Items from a data source

§

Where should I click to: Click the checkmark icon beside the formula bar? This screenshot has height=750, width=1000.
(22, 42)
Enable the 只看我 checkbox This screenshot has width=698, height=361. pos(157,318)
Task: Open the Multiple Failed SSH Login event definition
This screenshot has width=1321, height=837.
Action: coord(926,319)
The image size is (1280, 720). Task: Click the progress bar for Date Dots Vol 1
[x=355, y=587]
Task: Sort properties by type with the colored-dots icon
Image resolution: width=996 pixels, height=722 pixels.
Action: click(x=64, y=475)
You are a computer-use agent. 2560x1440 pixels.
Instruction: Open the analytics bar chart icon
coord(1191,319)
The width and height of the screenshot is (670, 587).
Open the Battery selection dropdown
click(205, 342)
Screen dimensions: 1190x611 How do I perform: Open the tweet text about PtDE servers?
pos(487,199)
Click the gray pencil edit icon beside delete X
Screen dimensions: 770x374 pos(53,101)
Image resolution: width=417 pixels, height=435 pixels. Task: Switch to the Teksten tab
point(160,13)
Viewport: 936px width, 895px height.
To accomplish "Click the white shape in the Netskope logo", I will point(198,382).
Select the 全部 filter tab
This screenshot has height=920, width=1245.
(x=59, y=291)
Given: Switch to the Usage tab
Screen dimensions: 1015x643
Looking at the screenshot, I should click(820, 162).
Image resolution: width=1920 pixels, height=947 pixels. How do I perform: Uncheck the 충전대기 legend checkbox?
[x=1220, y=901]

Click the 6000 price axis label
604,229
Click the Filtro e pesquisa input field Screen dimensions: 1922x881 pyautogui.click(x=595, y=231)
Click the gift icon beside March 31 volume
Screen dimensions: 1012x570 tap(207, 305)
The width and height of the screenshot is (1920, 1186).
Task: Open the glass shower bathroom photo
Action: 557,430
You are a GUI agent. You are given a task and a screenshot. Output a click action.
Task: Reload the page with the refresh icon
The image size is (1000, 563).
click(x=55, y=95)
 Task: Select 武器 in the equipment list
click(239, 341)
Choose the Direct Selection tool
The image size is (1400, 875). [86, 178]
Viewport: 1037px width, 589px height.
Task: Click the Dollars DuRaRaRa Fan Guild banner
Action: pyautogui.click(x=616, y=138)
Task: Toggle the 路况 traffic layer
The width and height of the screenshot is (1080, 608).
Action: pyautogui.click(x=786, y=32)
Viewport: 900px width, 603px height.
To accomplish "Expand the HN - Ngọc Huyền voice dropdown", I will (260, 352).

§

__TASK INSTRUCTIONS__. Show each line in the items above that contains the word "agent".

__TASK ANSWER__.
You are a computer-use agent. 2560x1440 pixels.
You are a GUI agent. You are given a task and a screenshot. Output a click action.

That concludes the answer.